The Pets Alive! staff works with them all – almost never giving up on an animal, Clinton says. Staff and volunteers sometimes stay up all night bottle-feeding babies or spend long hours rehabilitating aggressive animals.
“We just want to give every animal a chance,” says Clinton, as he maneuvers through an area with donated pet supplies stacked to the ceiling. This summer was particularly busy, he says, because of the wildfires that raged in central Texas. Austin Pets Alive! rescued hundreds of animals at shelters affected by the fires – and then found homes for them.
It’s not rocket science, Clinton says, but it does take work. The key is having adoption centers in a variety of places in communities and offering services such as “pet fostering” (volunteers who give short-term care to shelter animals in their homes), and then constantly getting the word out.
Today, animals that were being given up on are being adopted – no matter their age, breed, or the extra care they may need.
“Most shelters are in out-of-the-way places and do a poor job of communicating their needs. Then the shelters complain that it’s the public’s fault that they have to kill as many animals as they do,” Clinton says. “There are no excuses here.”
Recently Marianne and Nathaniel Iverson visited Austin Pets Alive! because they heard that it needed volunteers. They stood close to each other cuddling a kitten just old enough to be adopted.
“We came to walk dogs, but we are going home with another cat, aren’t we?” says Mrs. Iverson, looking at her husband. Austin Pets Alive! regularly provides them with information and asks them to help in its grass-roots effort, they say.
Because so many communities are asking Austin Pets Alive! how to make a “no kill” policy work for them, the group recently formed American Pets Alive!, says Ellen Jefferson, executive director of Austin Pets Alive!
“Ryan really needs to be recognized as a leader in this grass-roots movement. He taught me that change was possible,” says Dr. Jefferson, who says she used to think that spaying and neutering was the only way to keep shelter deaths down: The fewer the number of animals going in, the fewer put to death later.
But now, she says, she sees them as just one piece of a larger puzzle.
Last month American Pets Alive! hosted a “no kill” workshop in Austin that drew 85 people from cities such as Dallas, Phoenix, and Tallahassee, Fla.
“Cities are going to get to ‘no kill’ sooner rather than later,” Jefferson says. “The idea is becoming the expected norm. And Ryan should be given a lot of credit for making that happen.”
Clinton has been recognized for his work both locally and nationally. When he is not working on shelter issues, he is practicing appellate law for a firm in Dallas.

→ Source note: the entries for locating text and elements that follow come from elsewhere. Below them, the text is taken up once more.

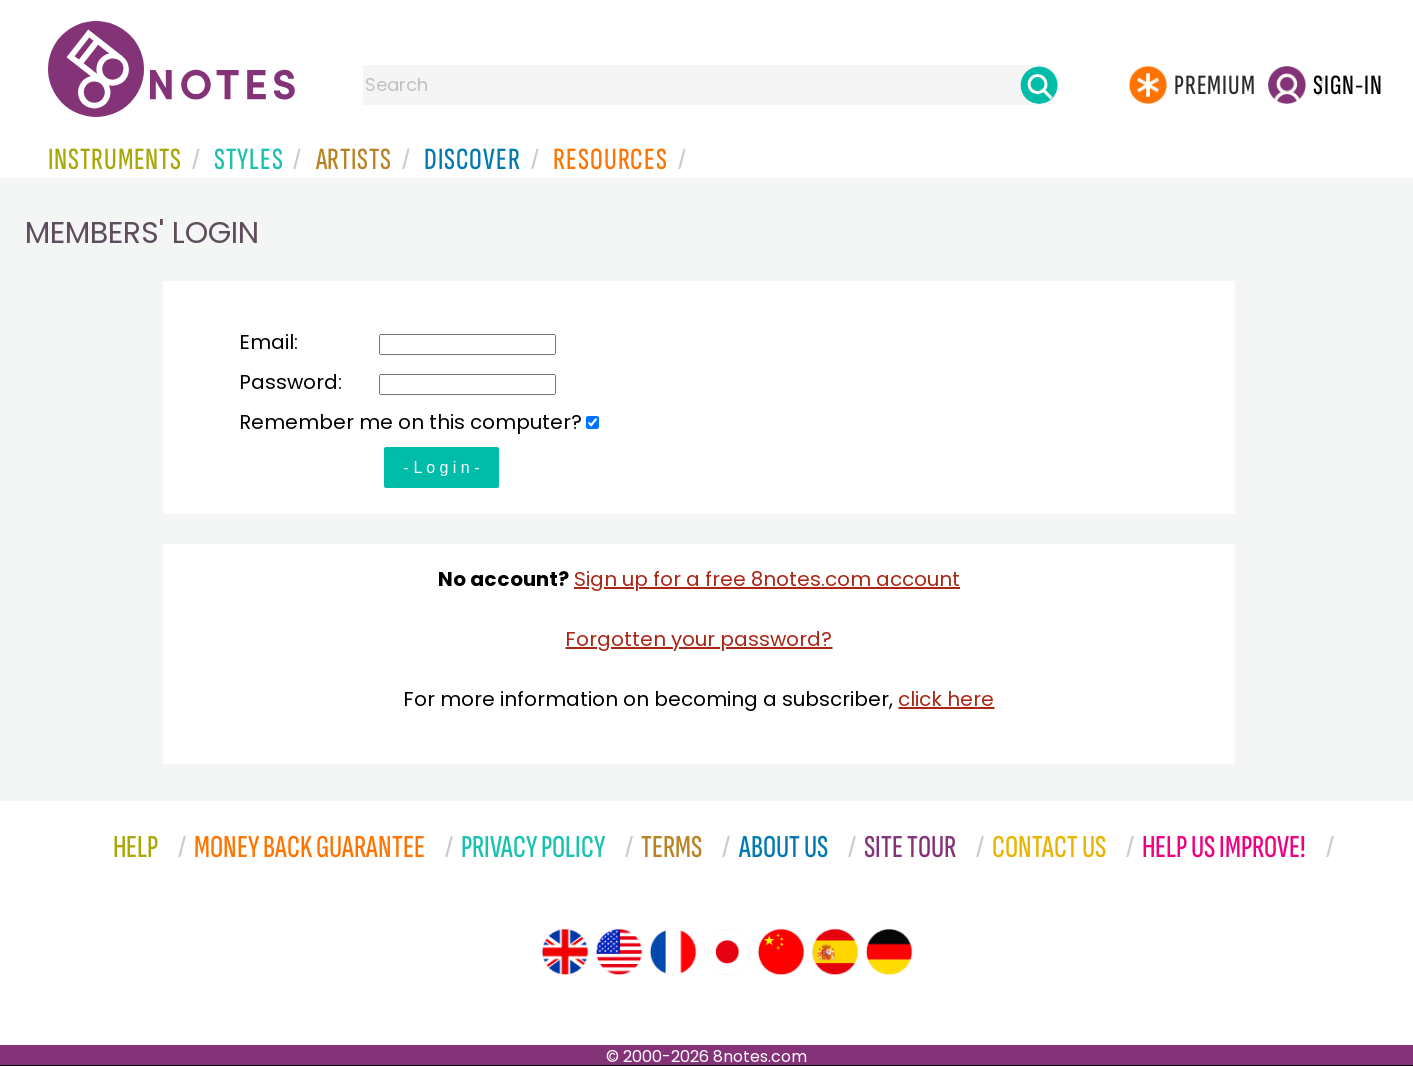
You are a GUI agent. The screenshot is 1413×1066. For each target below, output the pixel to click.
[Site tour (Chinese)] (781, 952)
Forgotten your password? (698, 639)
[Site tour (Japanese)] (727, 952)
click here (946, 699)
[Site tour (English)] (565, 952)
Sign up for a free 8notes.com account (767, 579)
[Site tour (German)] (889, 952)
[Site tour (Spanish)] (835, 952)
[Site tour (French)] (673, 952)
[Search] (1039, 85)
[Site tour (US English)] (619, 952)
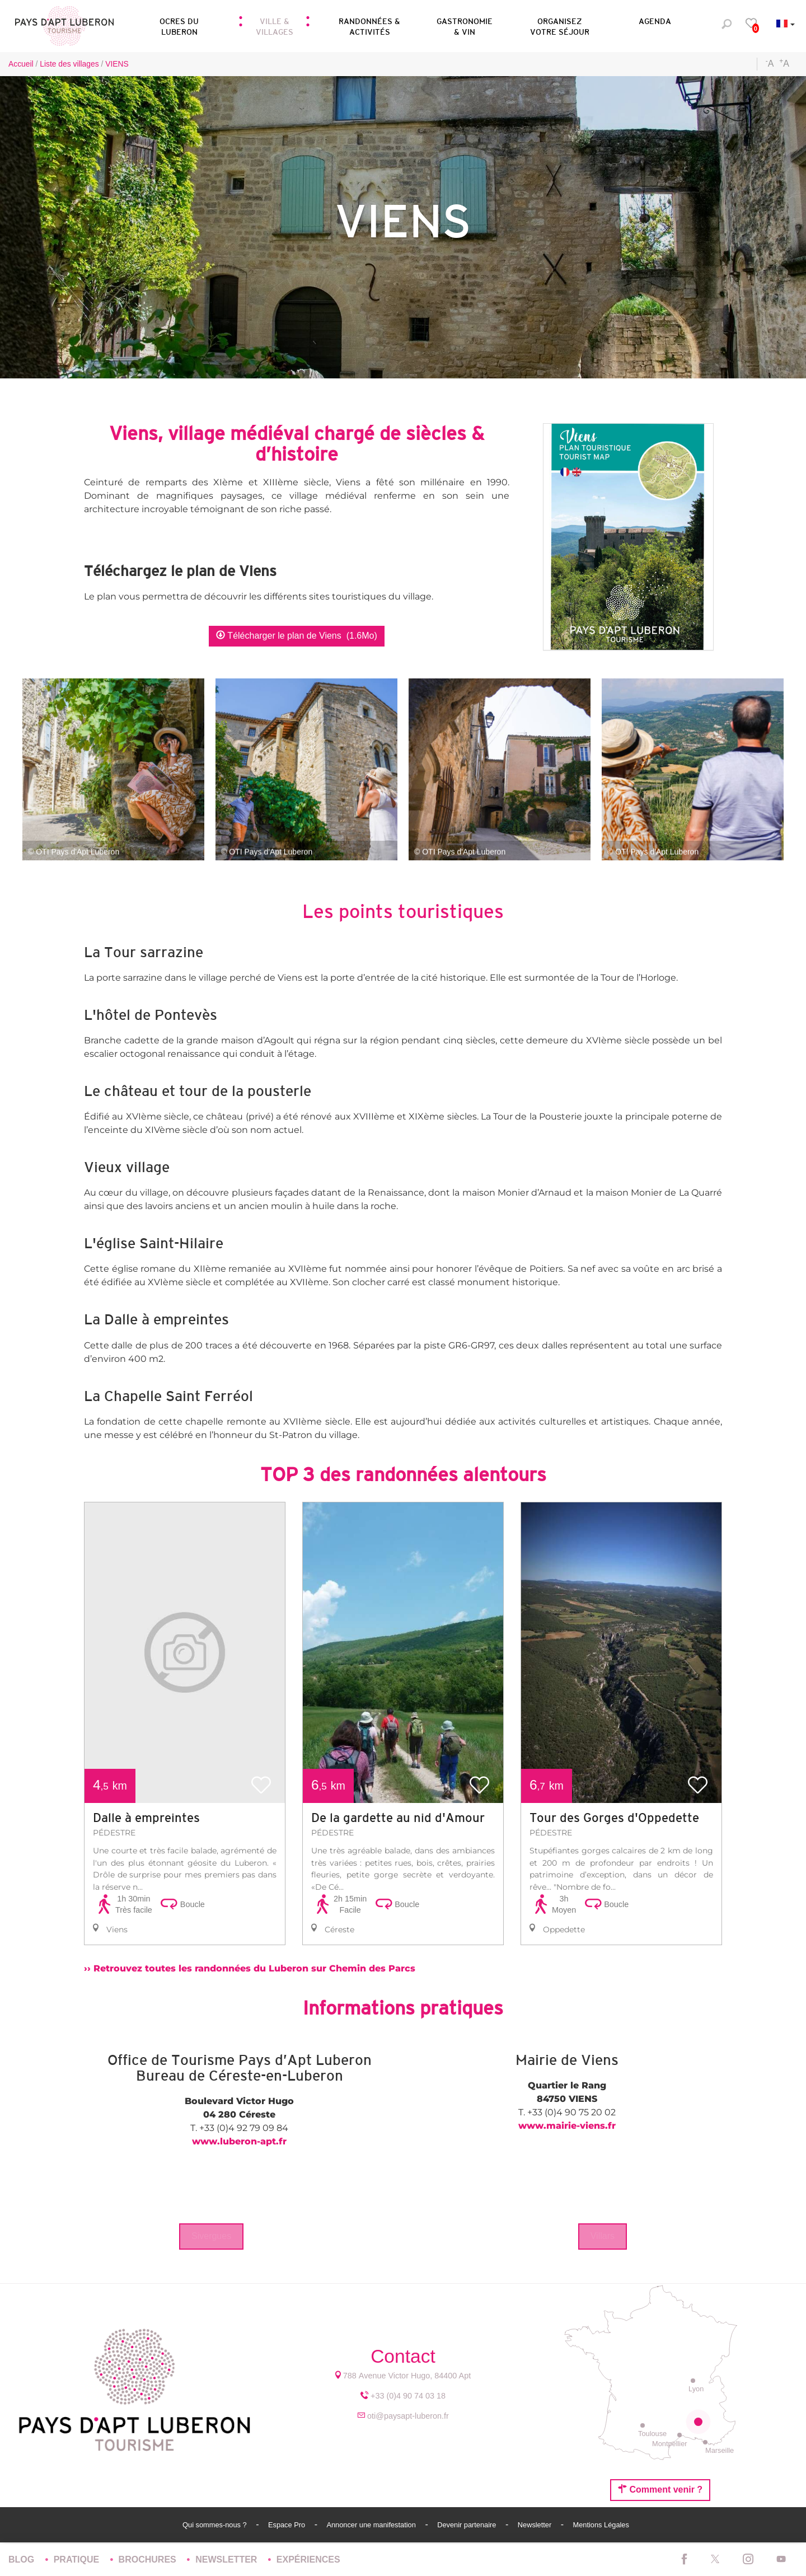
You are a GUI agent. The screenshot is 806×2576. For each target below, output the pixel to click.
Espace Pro (287, 2525)
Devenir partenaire (467, 2525)
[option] (185, 1723)
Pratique (78, 2559)
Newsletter (536, 2525)
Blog (22, 2559)
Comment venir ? (660, 2489)
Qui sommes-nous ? (215, 2525)
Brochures (149, 2559)
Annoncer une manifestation (372, 2525)
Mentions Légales (601, 2525)
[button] (179, 24)
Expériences (308, 2559)
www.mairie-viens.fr (567, 2125)
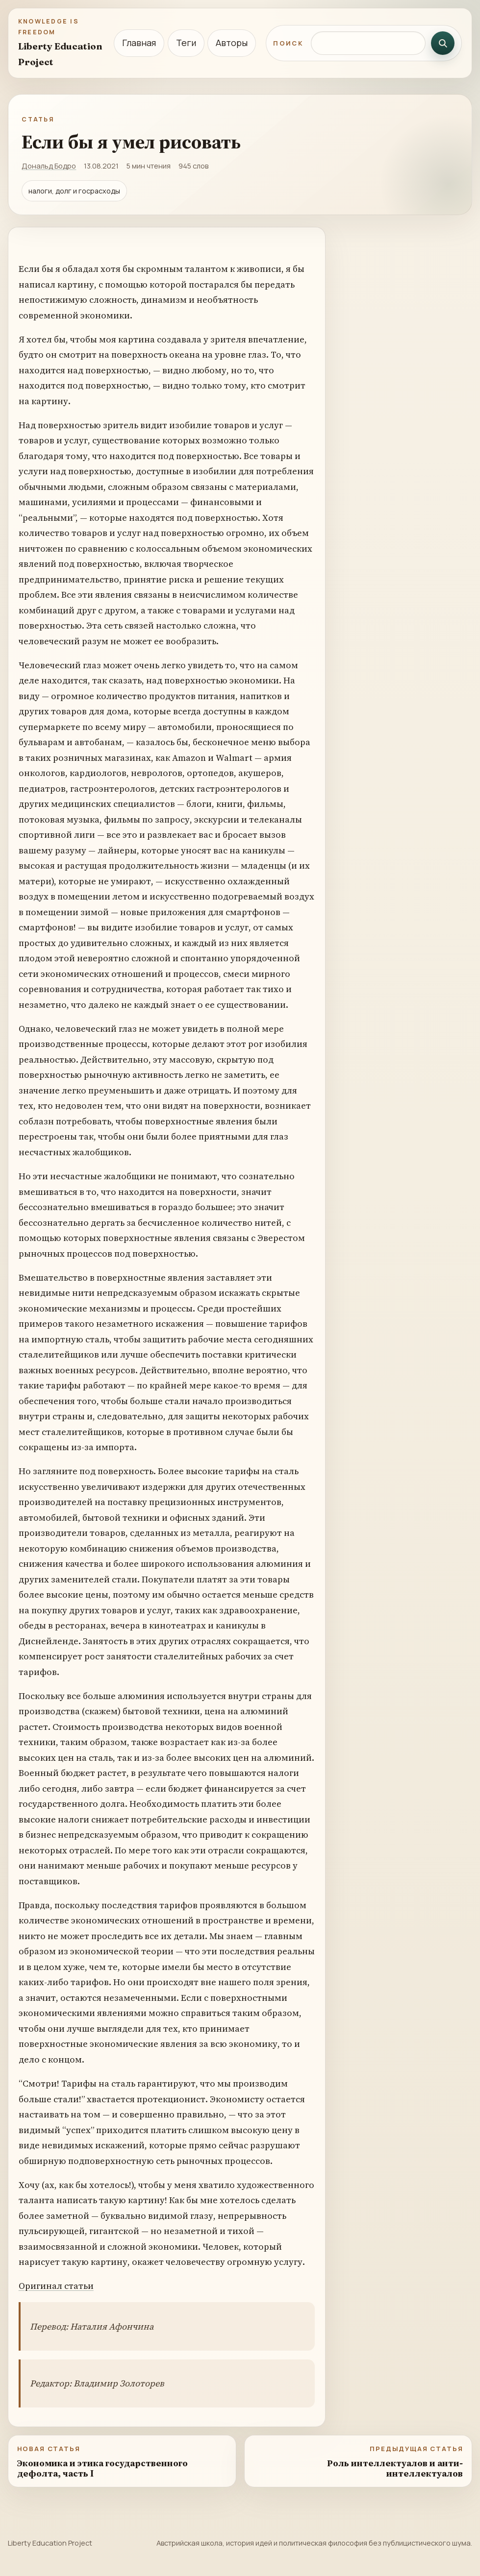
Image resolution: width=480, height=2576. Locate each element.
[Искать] (443, 43)
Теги (186, 43)
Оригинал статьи (56, 2286)
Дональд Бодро (49, 165)
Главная (139, 43)
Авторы (232, 43)
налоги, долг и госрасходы (74, 190)
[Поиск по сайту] (368, 43)
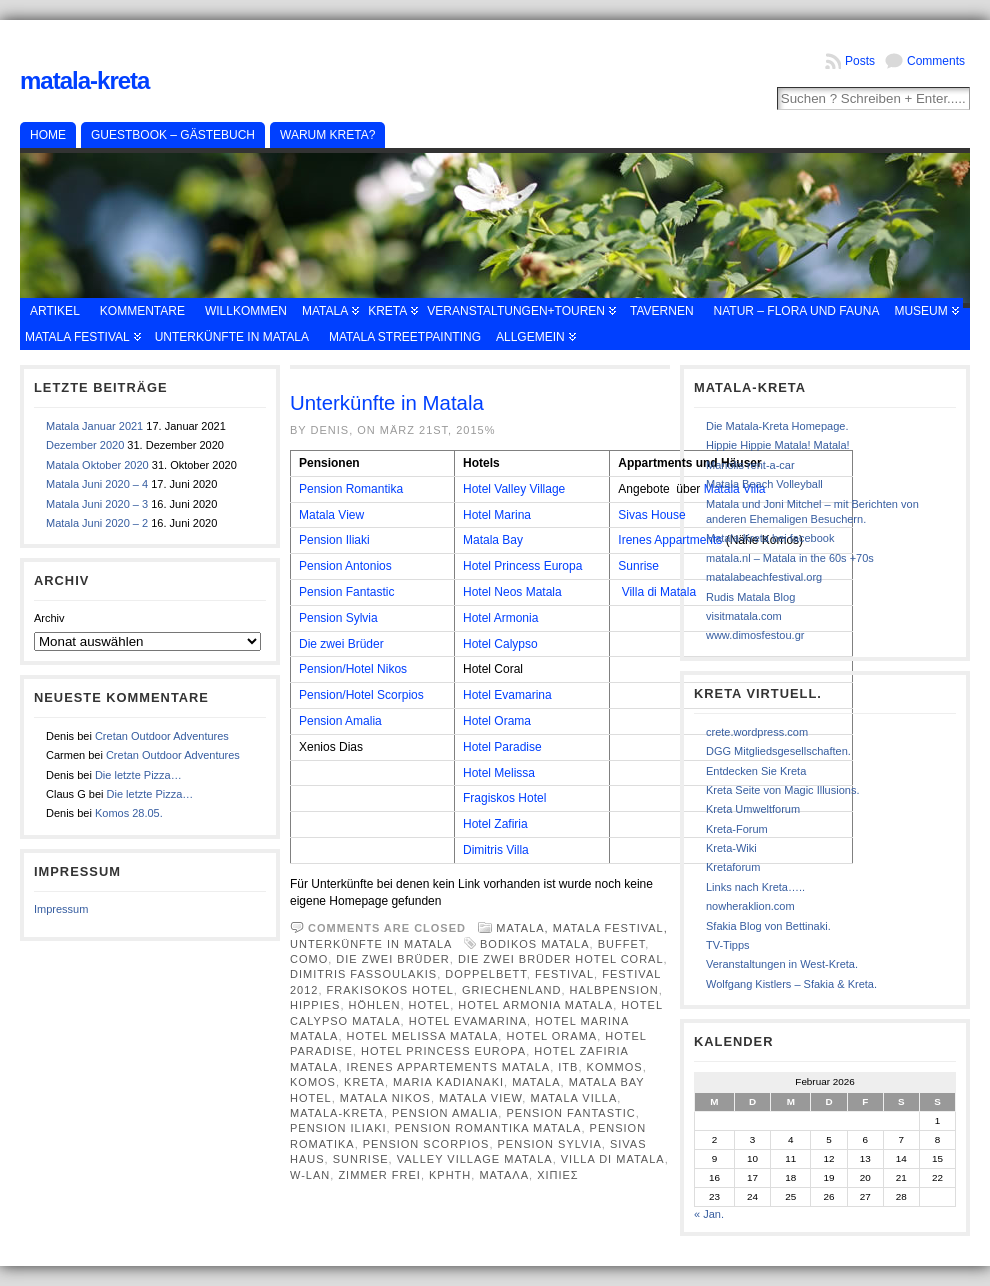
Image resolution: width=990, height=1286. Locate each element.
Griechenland (511, 990)
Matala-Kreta (84, 80)
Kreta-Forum (737, 829)
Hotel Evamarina (507, 695)
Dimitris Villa (496, 850)
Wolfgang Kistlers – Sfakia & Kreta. (791, 984)
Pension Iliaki (334, 540)
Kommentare (142, 311)
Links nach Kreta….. (755, 887)
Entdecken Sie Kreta (756, 771)
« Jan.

Formerly a state assistant solicitor general, Clinton successfully defended Texas A&M University in litigation arising from the collapse of a Texas Aggie pep rally bonfire in 1999. He has been named one of Texas’s best appellate attorneys under 40 years old seven times by Texas Monthly magazine. Last year, Clinton was a finalist for the Austin Under 40 young professional of the year award.
“Everyone needs an advocate,” he says of his animal welfare work, in a modest and lawyerly way. “And this was a solvable problem.”